AUGUSTA.-  Sí... lo acepto...  (Mirándole receloso.)  Pero... no sé...

FEDERICO.-   Y cuando yo esté ausente, lees en él y te acuerdas de mí.

AUGUSTA.-  Pues mira, yo también te haré a ti un regalito.

FEDERICO.-  ¿Qué?

  —112→  

AUGUSTA.-   Quiero sorprenderte. No te lo digo.

FEDERICO.-   Dímelo.

AUGUSTA.-  Esta tarde estuvieron en casa unos hombres... ¡qué tipos tan ordinarios y repugnantes! Tomás los citó, y allí dejaron unos papeles llenos de garabatos, con tu firma.

FEDERICO.-  ¡Mis pagarés!

AUGUSTA.-  Sí; ya estás libre de esas horribles cadenas.

FEDERICO.-   Augusta, vida mía, márchate. Yo te ruego que me dejes.  (Excitado.) 

AUGUSTA.-  ¿Por qué?... ¿Temes?

FEDERICO.-  Sí; temo que venga...

AUGUSTA.-  ¿Quién?

FEDERICO.-   (Delirante.)  Tomás viene... le siento... le veo.

AUGUSTA.-    (Aterrada.)  ¿Estás loco?

FEDERICO.-    (Señalando a la izquierda.)  Por allí... La puerta se abre... ¿Pero no le ves?, ¿no le ves?

AUGUSTA.-  ¡Deliras, pobrecito mío!

FEDERICO.-  Que entre. Mejor.

AUGUSTA.-   No hay nadie... Ni el más ligero rumor se siente.

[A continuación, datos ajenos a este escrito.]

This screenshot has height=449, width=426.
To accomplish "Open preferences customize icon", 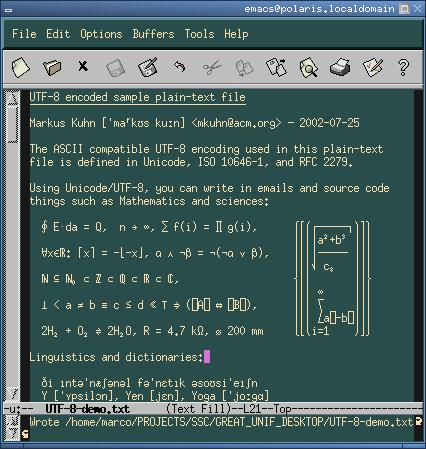I will 373,67.
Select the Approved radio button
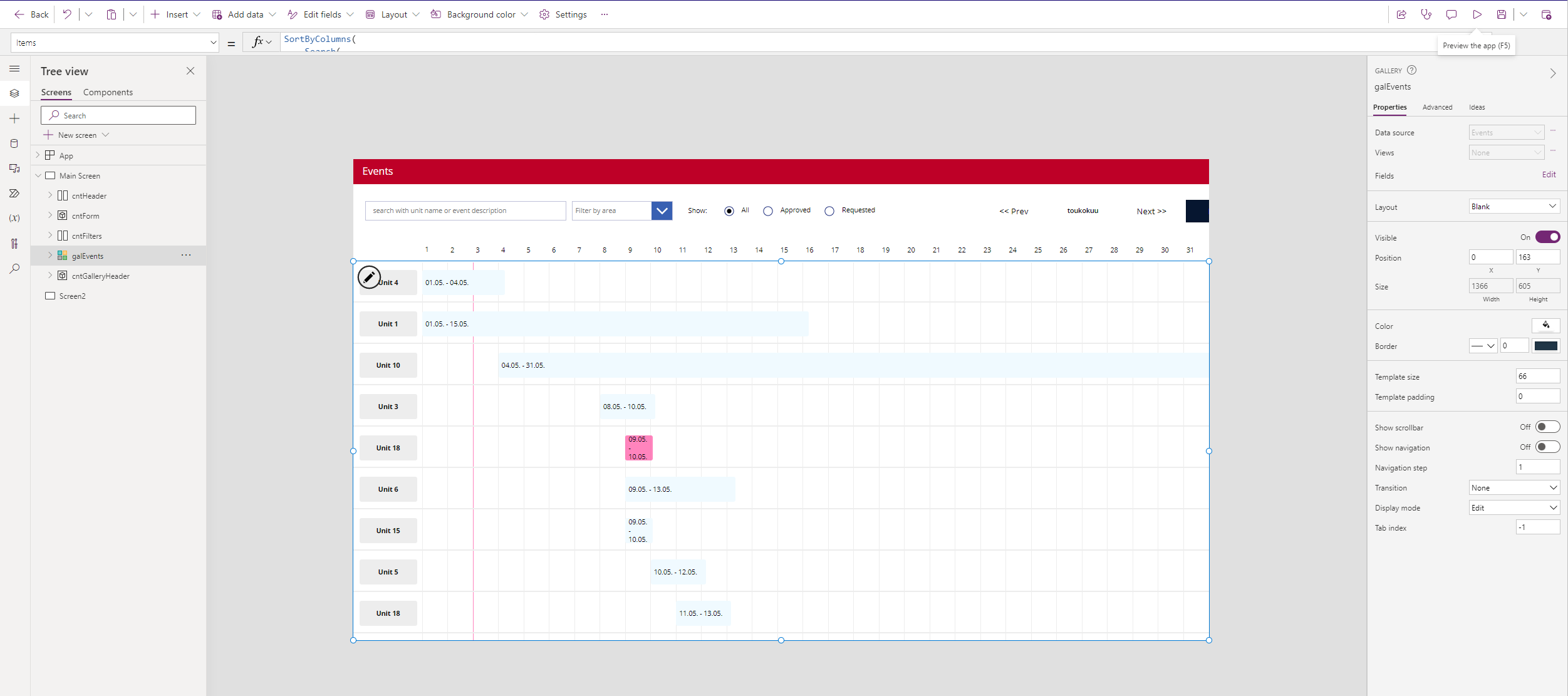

FEDERICO.-  ¡Ah!, lo mismo que anoche. Entró sin hacer ruido. Pero yo le oigo y le veo, aunque no quiera verle ni oírle, porque le tengo aquí  (En la frente.) , cara, voz, ojos, cuerpo y vida del hombre que ultrajé, ¡y aquí se juntan su afrenta y mi gratitud, mi infamia y su generosidad!

AUGUSTA.-   ¡Por piedad, querido mío!

FEDERICO.-   (Con brío, adelantándose hacia la puerta, como para recibir a alguien.)  No te vuelvo la cara. Aquí estoy, aquí estamos... Entra... Se retira. Pero sabe que no le temo, y volverá.

AUGUSTA.-  Por tu vida, ¿qué dices?

FEDERICO.-   ¿Pero no le ves? Sale... va por allí... se aleja,   —113→   se pierde en la obscuridad... Pero volverá.

AUGUSTA.-    (Abrazándole.)  Cálmate... No me asustes. Me muero de miedo.

FEDERICO.-    (Se desprende de sus brazos, y saca del bolsillo el revólver.)  ¡Cuando vuelva, no me encontrará!

AUGUSTA.-    (Aterrorizada.)  ¿Qué es eso? ¿Qué haces?  (Quiere abrazarle de nuevo, y él la rechaza.)  Federico, amor mío...

FEDERICO.-  Sé lo que debo hacer.

AUGUSTA.-  ¿A dónde vas?  (Deteniéndole por un brazo.) 

FEDERICO.-    (Rechazándola.)  A donde debo ir. A la paz de mi alma, al descanso de mis huesos. ¡Pido a Dios que me perdone!  (Entra precipitadamente en la alcoba, y cierra la puerta por dentro.) 

AUGUSTA.-    (Corriendo hacia la puerta y tratando de abrirla.)  ¿Qué es esto? Cierra. ¡Federico!  (Suena un tiro.)  ¡Jesús!  (Cae sin sentido.)